It's hard to capture the full intent of our inquiry and communicate it to the AI in a single prompt. Primary sources help by capturing a density of data for the AI to reference.
Depending on the use case you are operating in, references may serve to guide a generative outcome, or be the foundation by which the AI generates its response.
As a guide
We know that AI uses tokens, contained in data, to understand the user's intent through their prompt and return something that sufficiently matches that intent. References empower the user by giving the AI a clear depiction of what they are looking for. This makes the AI's job easier in turn, as it can use that reference as an initial filter to focus its data reference before building its response.
Not all uses of references need to be focused on obtaining predictable outcomes. Multi-media generators often allow you to upload a sample reference, which can guide the style, tokens, or both that the AI uses to generate your prompt. This is especially fun with inpainting and can result in unpredictable results of editorial quality.
As a source
Sometimes the reference acts as the subject of the prompt itself, such as when a user might ask the AI to summarize, synthesize, etc. These are the use cases where the lines between primary references and general references start to blur.
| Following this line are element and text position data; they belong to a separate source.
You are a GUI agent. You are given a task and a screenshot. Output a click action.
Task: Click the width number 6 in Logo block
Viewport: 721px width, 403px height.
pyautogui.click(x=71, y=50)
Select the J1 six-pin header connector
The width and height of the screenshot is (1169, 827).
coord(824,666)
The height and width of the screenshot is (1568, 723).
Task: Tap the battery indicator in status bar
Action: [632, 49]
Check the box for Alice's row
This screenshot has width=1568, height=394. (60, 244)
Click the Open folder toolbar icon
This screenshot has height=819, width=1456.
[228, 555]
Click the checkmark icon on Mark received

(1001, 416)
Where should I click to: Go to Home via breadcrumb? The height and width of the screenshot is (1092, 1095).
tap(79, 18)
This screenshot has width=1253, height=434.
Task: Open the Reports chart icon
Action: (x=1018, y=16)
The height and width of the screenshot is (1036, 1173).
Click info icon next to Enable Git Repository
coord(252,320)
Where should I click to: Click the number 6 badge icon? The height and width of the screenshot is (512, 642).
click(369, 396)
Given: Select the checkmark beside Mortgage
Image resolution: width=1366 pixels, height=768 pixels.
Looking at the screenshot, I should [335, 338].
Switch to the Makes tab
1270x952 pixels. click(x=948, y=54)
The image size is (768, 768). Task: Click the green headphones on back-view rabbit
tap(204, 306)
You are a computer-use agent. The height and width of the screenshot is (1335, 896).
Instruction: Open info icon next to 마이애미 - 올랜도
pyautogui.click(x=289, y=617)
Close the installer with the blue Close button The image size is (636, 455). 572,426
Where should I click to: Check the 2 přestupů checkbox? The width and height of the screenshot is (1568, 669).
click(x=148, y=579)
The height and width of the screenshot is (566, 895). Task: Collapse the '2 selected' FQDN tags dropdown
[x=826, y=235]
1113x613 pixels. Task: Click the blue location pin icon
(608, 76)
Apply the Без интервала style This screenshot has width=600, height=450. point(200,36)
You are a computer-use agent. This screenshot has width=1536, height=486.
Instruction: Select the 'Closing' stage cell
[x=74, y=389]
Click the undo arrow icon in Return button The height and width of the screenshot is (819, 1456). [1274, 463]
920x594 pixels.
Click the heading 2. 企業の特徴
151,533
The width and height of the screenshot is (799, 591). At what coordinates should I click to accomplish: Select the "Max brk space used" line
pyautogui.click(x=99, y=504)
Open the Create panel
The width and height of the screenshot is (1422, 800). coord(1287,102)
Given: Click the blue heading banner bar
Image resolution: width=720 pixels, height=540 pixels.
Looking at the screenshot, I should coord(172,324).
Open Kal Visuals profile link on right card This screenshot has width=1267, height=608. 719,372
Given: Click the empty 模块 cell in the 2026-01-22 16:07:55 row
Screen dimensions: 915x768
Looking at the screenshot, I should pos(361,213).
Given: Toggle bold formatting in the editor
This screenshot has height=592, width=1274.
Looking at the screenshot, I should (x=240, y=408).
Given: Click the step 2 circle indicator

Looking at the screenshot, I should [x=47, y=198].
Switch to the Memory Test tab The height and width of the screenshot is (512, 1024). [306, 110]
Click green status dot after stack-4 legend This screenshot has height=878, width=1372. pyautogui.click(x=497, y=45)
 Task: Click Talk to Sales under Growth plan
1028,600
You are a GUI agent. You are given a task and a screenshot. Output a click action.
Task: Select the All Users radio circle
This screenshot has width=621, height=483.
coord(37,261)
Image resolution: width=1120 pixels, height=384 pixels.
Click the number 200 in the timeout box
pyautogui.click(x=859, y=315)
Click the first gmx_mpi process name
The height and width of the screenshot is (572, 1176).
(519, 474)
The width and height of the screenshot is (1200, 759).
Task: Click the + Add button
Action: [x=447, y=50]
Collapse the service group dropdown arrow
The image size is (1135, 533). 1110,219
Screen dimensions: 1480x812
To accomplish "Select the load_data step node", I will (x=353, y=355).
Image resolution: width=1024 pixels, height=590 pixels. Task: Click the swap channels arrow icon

The distinction is that a primary source is the object that the AI is explicitly interacting with, whereas references operate as a layer on top of the LLM - much like I might ask the AI to summarize some topic but include any internal resources at first.
In these situations, the user expects to be able to upload some document and have the AI answer questions about it specifically, or offer specific suggestions for how to change it. The describe function of image generators is an example of this happening explicitly, while Adobe PDF's AI functionality is a good example of blending Copilot chat with the central object.